(Supplied material begins)

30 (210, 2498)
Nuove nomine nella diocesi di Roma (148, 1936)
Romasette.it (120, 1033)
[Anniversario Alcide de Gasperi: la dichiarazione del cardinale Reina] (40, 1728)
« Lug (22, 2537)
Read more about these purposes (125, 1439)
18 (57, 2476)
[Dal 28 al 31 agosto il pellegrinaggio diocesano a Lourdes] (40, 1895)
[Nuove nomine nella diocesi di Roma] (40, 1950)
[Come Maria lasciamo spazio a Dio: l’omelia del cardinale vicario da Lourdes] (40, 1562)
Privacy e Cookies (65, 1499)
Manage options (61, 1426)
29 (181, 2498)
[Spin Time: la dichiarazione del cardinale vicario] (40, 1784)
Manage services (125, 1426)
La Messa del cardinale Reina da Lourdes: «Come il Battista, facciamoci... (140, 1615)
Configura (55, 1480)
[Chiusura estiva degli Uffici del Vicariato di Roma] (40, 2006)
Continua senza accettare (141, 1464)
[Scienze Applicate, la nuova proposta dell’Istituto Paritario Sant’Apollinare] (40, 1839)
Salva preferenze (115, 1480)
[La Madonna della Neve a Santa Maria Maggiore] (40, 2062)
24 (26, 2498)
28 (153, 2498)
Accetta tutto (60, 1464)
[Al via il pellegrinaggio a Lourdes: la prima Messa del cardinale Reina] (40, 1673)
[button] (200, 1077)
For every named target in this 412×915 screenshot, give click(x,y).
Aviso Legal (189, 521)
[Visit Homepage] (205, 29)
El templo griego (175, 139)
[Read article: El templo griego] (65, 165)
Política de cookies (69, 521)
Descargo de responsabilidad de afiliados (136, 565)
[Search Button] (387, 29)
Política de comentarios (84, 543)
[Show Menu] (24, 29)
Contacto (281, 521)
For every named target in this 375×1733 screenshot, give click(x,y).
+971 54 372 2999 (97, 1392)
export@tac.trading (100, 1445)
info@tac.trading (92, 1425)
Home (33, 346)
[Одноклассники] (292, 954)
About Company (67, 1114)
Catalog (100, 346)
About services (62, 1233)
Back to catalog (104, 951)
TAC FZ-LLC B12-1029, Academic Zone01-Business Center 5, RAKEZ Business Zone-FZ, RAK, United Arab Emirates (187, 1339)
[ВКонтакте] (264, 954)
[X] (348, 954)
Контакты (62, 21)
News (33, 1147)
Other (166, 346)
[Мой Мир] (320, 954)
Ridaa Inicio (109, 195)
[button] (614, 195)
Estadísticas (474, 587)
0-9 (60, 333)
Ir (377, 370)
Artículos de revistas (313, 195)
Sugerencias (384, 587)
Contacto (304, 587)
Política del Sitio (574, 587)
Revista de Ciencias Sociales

(Supplied material ends)

Exercise details - In the records, which lines mention the word "pellegrinaggio"? Copy those lines.

Response -
[Dal 28 al 31 agosto il pellegrinaggio diocesano a Lourdes] (40, 1895)
[Al via il pellegrinaggio a Lourdes: la prima Messa del cardinale Reina] (40, 1673)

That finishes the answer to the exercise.